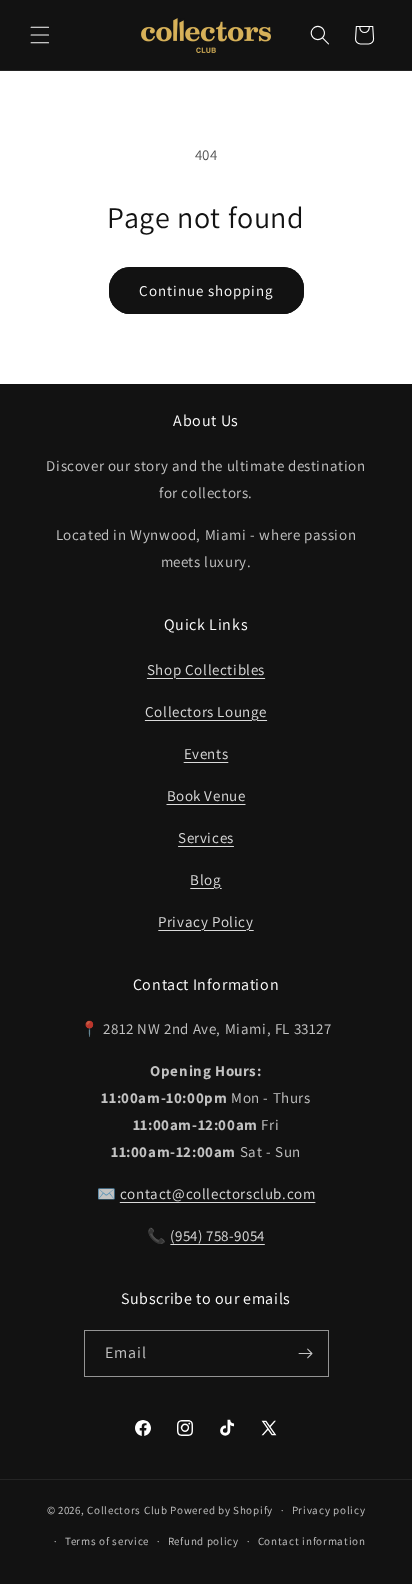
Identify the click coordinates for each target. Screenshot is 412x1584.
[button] (40, 35)
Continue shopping (206, 290)
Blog (205, 879)
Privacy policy (329, 1510)
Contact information (312, 1541)
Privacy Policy (205, 921)
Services (206, 837)
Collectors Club (127, 1510)
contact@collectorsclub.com (218, 1193)
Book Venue (206, 795)
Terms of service (107, 1541)
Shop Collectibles (206, 669)
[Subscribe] (306, 1353)
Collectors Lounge (206, 711)
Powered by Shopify (221, 1510)
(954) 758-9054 (217, 1235)
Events (206, 753)
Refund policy (203, 1541)
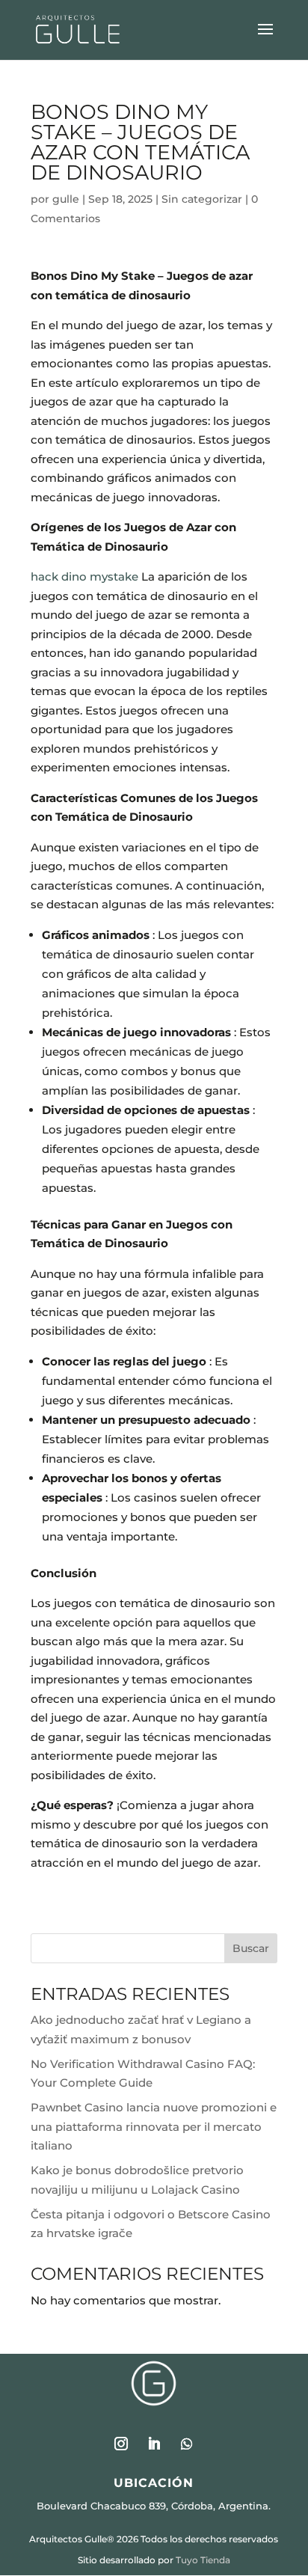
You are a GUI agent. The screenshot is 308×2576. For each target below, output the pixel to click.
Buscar (250, 1948)
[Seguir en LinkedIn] (154, 2443)
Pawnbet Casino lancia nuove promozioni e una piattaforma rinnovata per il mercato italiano (154, 2126)
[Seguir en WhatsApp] (186, 2443)
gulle (65, 199)
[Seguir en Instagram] (121, 2443)
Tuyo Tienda (203, 2560)
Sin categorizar (201, 199)
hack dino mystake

════════════════

*DIRECTIONS*: Retype everything in the entries exactly except the pictures.

*RESPONSE AREA*:
Identify the click coordinates for each target. Screenshot is 412x1584.
[button] (40, 35)
Continue shopping (206, 290)
Blog (205, 879)
Privacy policy (329, 1510)
Contact information (312, 1541)
Privacy Policy (205, 921)
Services (206, 837)
Collectors Club (127, 1510)
contact@collectorsclub.com (218, 1193)
Book Venue (206, 795)
Terms of service (107, 1541)
Shop Collectibles (206, 669)
[Subscribe] (306, 1353)
Collectors Lounge (206, 711)
Powered by Shopify (221, 1510)
(954) 758-9054 (217, 1235)
Events (206, 753)
Refund policy (203, 1541)
You are a GUI agent. The screenshot is 308×2576. For each target below, output the pixel to click.
Buscar (250, 1948)
[Seguir en LinkedIn] (154, 2443)
Pawnbet Casino lancia nuove promozioni e una piattaforma rinnovata per il mercato italiano (154, 2126)
[Seguir en WhatsApp] (186, 2443)
gulle (65, 199)
[Seguir en Instagram] (121, 2443)
Tuyo Tienda (203, 2560)
Sin categorizar (201, 199)
hack dino mystake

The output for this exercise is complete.